大人に手を引かれた子供が白い布地を引きずっていることから、エリザベスが増殖したわけではなく、ただ上から何かをかぶっているだけのようだ。

 

「片っ端から掴まえて、桂の居所を吐かせます?もしかしたら、一人本物が混じっているかもしれませんね」
「やめてくれ」
山崎の提案を土方はうんざりとした口調で却下する。
そんなことをしたら、隊士達を総動員しても一週間はかかりそうだった。
「もしかしたら、こういう着ぐるみが流行っているんでしょうか」
「・・・・・総悟のところにいた白い奴、どこかで聞いた声じゃなかったか?」
「語尾に「アル」がくっついてましたしね」
にやりと笑ったからには、山崎も土方と同じ考えに行き着いたようだ。

確かに、女が一人で夜道を歩くには、あのかぶり物があった方が安全かもしれない。
桂絡みではないと分かってホッとしたものの、沖田の相手が彼女だと思うと、それはそれで心中複雑な土方だった。


あとがき??
オバケのQちゃんで、こういうネタがあったんですよ。
だから、つい。
ちなみに、エリザベスの服(?)は夏涼しく冬暖かい素材で出来ていて、あまりに快適で、一度身につけると手放せなくなるそうです。

 

(おまけ)

「どうしたんだ、エリザベス!」
しくしくと涙するエリザベスを発見した桂は、慌てて駆け寄った。
「え、何だと。
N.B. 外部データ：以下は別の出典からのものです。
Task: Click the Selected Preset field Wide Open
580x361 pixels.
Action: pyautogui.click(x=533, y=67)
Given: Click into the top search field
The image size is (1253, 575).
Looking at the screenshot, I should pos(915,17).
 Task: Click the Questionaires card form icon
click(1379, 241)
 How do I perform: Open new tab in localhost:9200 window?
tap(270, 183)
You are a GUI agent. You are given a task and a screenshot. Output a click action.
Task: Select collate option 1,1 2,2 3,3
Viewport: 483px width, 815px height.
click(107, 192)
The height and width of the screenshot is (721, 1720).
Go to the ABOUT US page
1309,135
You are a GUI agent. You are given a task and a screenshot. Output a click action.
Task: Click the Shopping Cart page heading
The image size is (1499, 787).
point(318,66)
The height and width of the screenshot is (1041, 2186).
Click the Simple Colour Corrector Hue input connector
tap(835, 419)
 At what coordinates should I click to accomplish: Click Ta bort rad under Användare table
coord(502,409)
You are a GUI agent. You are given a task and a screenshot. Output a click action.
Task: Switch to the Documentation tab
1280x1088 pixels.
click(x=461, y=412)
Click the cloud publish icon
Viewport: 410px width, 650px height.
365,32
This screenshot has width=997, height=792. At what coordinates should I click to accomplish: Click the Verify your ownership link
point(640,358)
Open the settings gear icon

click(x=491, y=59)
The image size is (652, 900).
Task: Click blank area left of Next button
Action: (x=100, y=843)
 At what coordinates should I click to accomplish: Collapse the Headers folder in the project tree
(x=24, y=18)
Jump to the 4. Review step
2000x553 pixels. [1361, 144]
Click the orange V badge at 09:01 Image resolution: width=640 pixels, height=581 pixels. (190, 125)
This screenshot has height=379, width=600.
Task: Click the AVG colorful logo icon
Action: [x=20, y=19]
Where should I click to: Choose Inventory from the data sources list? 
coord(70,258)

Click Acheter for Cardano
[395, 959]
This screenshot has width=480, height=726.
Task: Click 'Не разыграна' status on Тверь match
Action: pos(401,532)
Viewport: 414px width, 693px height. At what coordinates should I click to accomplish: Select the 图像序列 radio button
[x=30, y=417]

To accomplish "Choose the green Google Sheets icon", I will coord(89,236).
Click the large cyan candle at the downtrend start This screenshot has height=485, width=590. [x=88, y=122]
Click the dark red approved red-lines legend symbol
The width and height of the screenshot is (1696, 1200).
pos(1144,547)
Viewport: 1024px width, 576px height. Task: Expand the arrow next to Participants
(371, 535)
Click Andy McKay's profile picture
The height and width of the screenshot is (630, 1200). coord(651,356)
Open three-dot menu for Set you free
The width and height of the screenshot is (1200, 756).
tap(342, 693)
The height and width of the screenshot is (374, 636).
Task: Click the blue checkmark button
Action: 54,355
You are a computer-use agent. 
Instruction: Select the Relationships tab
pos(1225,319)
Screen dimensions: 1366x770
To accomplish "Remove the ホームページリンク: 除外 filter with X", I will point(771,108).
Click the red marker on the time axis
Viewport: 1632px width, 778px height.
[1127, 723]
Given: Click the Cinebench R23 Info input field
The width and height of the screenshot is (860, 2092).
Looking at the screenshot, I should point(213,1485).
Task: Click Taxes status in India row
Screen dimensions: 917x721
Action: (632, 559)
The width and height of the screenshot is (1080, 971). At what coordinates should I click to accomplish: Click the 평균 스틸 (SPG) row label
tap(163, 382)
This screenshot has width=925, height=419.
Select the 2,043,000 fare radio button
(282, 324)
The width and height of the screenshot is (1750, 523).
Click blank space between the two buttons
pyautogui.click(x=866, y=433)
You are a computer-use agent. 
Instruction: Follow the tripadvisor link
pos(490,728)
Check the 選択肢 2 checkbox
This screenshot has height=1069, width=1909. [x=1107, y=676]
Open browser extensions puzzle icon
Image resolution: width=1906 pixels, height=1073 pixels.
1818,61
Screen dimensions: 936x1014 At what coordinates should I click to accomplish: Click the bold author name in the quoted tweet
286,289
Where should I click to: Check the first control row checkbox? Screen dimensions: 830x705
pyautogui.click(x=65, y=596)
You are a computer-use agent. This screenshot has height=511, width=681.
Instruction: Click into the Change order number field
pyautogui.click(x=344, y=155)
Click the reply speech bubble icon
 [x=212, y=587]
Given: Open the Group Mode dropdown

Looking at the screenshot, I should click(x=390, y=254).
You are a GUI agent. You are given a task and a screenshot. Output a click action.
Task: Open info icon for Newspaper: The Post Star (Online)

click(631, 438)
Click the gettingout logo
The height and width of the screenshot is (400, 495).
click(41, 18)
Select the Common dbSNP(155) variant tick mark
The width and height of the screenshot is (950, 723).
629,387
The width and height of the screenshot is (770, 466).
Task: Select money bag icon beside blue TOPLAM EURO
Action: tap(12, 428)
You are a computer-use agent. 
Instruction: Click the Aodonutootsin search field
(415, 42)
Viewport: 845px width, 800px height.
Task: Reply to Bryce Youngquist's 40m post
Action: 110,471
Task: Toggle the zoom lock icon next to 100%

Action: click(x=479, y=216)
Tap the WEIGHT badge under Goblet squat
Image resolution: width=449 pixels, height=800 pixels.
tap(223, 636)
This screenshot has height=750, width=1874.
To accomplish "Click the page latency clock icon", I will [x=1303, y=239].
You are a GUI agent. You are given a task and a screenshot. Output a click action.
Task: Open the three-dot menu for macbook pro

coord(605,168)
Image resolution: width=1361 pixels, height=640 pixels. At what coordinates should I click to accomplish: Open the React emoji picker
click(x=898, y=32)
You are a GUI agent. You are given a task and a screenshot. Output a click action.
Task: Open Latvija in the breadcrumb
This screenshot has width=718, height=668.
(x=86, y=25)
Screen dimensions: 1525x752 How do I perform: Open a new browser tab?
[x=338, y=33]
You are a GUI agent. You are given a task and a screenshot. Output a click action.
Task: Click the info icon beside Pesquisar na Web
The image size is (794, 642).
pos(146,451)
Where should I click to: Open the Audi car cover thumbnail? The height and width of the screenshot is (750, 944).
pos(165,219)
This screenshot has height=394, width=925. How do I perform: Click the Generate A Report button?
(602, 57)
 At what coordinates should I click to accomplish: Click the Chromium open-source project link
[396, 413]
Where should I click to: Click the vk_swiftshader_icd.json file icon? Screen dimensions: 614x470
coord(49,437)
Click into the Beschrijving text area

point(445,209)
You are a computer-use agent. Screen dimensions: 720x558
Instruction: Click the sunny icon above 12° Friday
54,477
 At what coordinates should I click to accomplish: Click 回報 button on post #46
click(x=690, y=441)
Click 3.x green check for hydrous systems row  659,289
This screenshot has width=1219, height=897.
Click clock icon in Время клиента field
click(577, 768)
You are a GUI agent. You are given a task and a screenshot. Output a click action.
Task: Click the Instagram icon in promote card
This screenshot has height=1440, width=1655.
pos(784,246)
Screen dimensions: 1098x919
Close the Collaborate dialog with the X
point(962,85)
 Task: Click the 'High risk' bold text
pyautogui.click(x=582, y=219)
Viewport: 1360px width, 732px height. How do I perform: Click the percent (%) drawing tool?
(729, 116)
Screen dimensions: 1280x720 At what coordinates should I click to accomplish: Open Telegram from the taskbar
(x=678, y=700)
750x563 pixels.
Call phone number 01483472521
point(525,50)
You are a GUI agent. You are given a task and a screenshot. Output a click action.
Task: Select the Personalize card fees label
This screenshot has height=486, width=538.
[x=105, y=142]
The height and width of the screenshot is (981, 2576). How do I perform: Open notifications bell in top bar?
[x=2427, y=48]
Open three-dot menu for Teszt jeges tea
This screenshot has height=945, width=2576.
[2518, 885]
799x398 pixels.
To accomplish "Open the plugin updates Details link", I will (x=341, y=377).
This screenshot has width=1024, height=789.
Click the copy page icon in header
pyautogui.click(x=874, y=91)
洗濯をしたら、風で全部飛ばされた?」
見ると、物干し台にはそれらしい物は何もなく、ただ竿が一本地面に転がっている。
竿が落ちたときに、洗濯物は風にのって散らばったのだろう。

「そんなに泣くな。次からは洗濯ばさみを使えばいい・・・」
桂に頭を撫でられたエリザベスは、目元を擦りながら小さく頷く。
以来、外ではエリザベスの偽物が多数出没するようになるのだが、彼らには関わりなきことだった。